Eine psychiatrische Sachverständige kam im aktuellen Prozess um die Geiselnahme zu dem Ergebnis, dass der Angeklagte voll schuldfähig ist. Der 35-Jährige habe eine auffällige Persönlichkeitsstruktur, er sei narzisstisch, respektlos und überheblich, aber nicht psychisch krank. Dass das Sorgerecht für die gemeinsame Tochter seiner Ex-Frau zugesprochen wurde, habe ihn massiv gekränkt.
Vorwürfe statt Reue
In seinem letzten Wort erhob der Angeklagte mit lauter Stimme schwere Vorwürfe gegen die deutschen Behörden und besonders das Familiengericht, dass das Sorgerecht seiner Ex-Frau zugesprochen hatte.
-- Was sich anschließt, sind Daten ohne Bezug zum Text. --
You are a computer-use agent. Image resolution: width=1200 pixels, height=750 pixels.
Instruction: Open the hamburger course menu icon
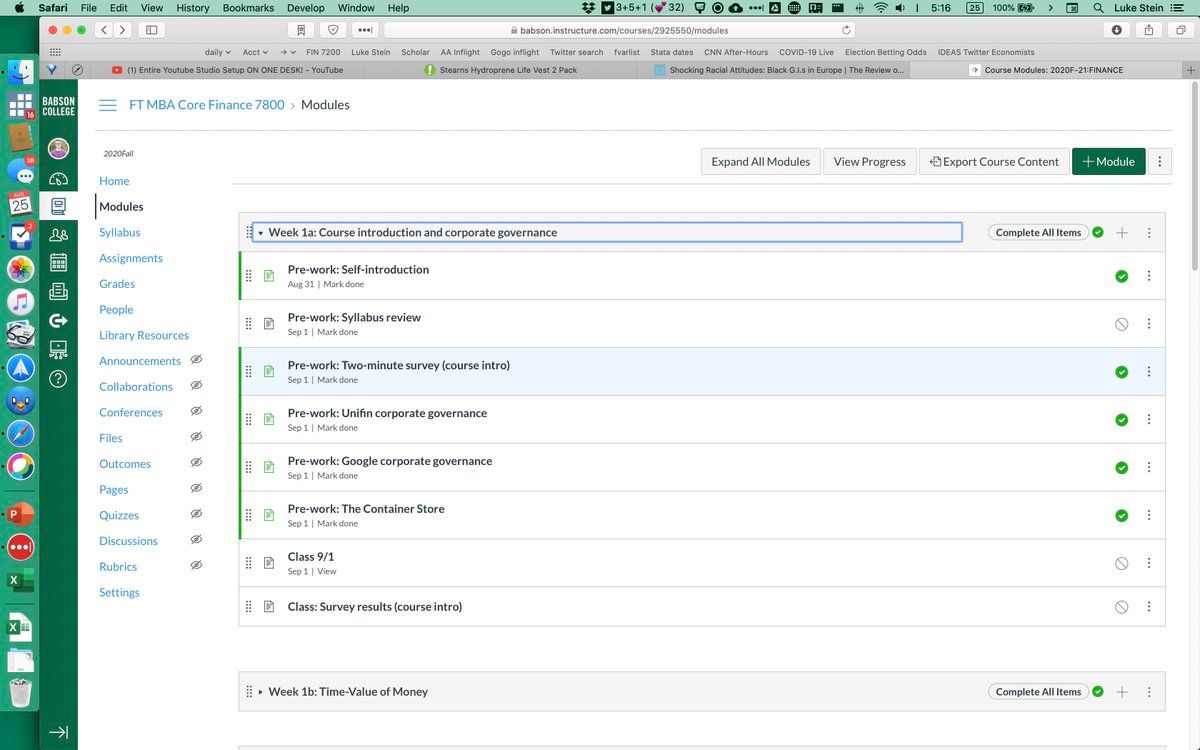[x=108, y=105]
Ein Wort der Reue oder des Bedauerns für seine Tat kam ihm nicht über die Lippen. Zum Prozessauftakt hatte er die betroffenen Flugreisenden und die Polizei um Entschuldigung gebeten.
Seit dem 29. April verhandelte das Gericht an neun Tagen. Mehrmals war der Angeklagte laut und wütend geworden. Nur mit Mühe konnte ihn der Vorsitzende Richter Torsten Schwarz beruhigen.